Apparently 5 of the dumbest pieces of celluloid doo-doo weren't enough... thus, they diarrhea'd out Saw 6.
If you want to see a petrie dish of society's ills, go check out the salt of the earth that'll be standing in line on opening day when this sewage hits the theatres. Obese Big Gulp-swilling
Deliverence types who brought their 7-year olds along for the ride standing behind sorostitutes standing behind 15 year olds wearing un-ironic Slipknot t-shirts.
I would rather be strung up my eyelashes and forced to watch whatever new installment of The Mummy franchise they're currently dreaming up or a prequel to the live-action version of The Flintstones then to ever have to sit through any of these.
2 comments:
Are we talking the Goodman Flinstones, or the Baldwin Flinstones?

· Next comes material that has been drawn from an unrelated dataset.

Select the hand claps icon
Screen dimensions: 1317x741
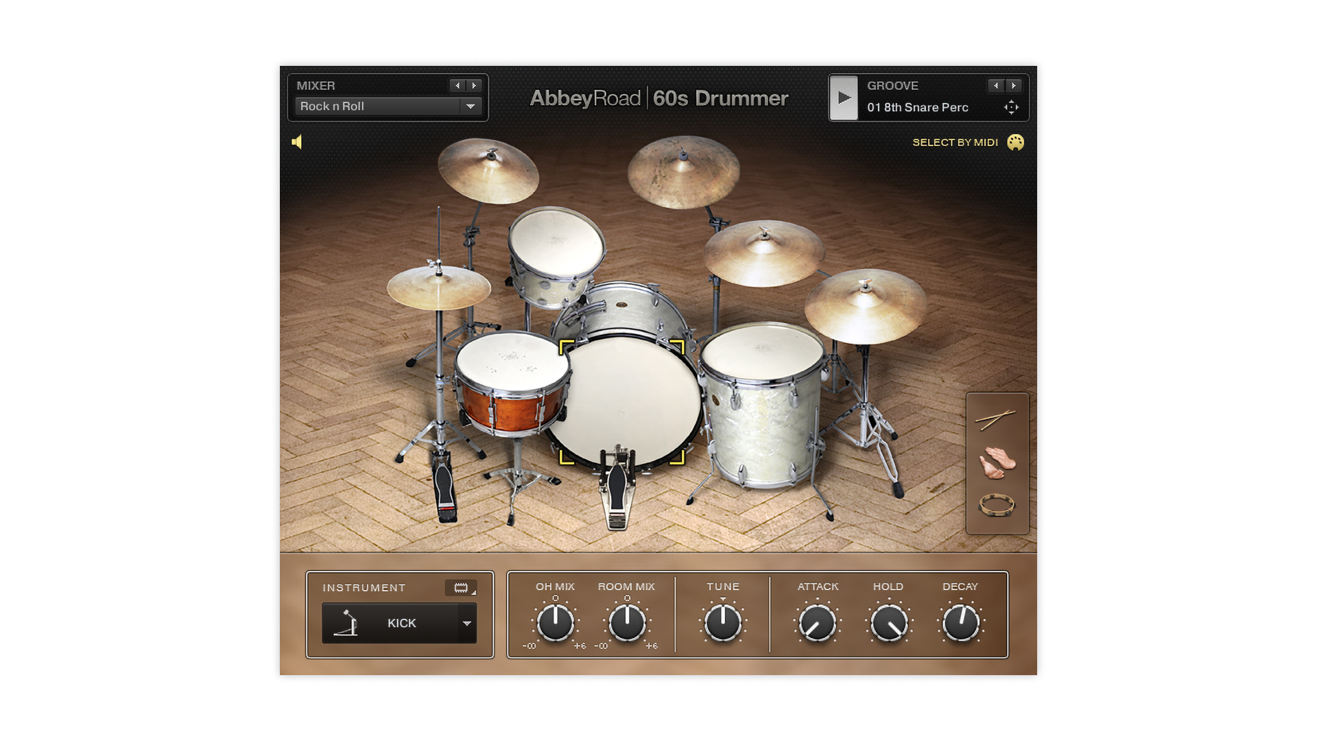coord(997,463)
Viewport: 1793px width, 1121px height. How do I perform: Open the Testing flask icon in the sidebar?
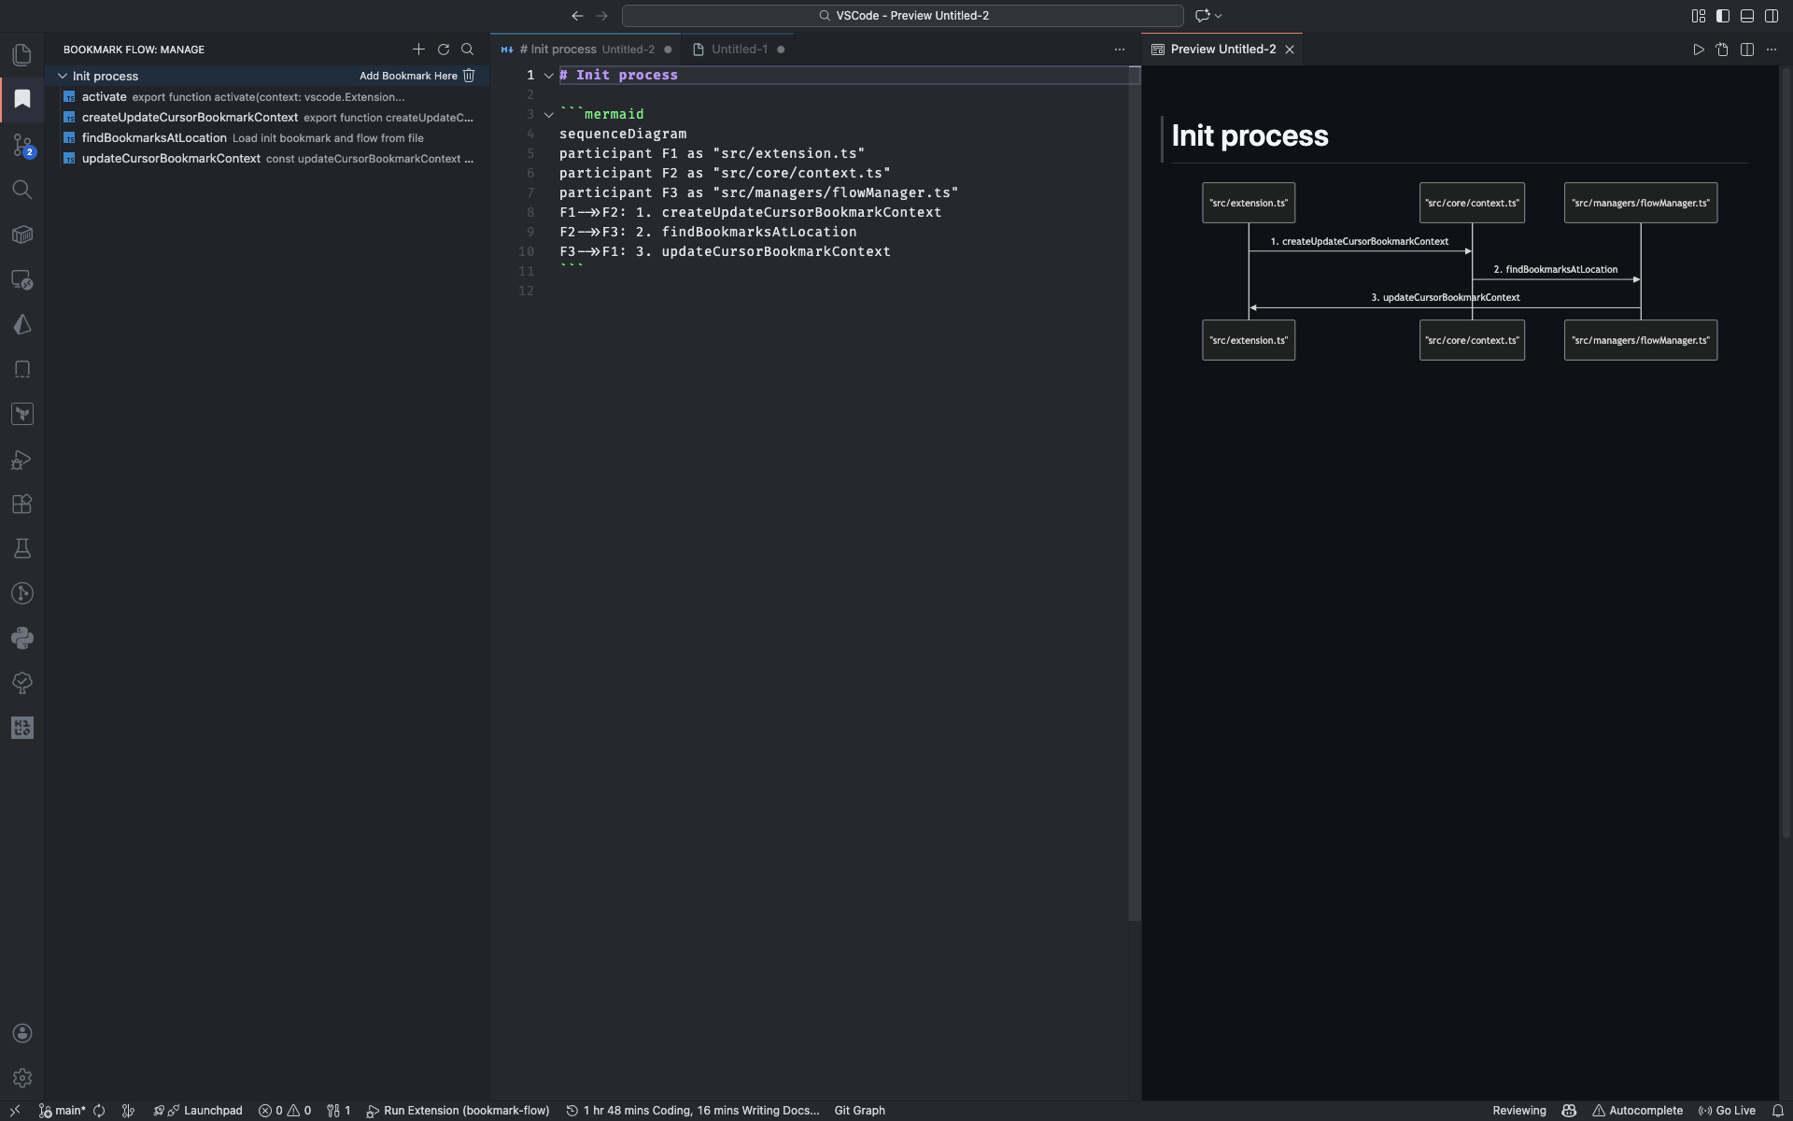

Either way you lose of course.
I have never been able to get behind the whole "torture porn" genre. They are full of lazy directing, predictable plot twists, and rely on nothing but shock value to hold the crowds attention- Which explains why they do so well. "Titties and Blood! Fire up the Fandango!"
Plus to coincide with the terrible premise of this movie, whoever they hired to set the table clearly didn't go to finishing school!
Forks on the left, knives on the right. Sheer stupidity at its finest.
Don't give me this nonsense of equal rights to the left handed ones out there, this is just bad table manners.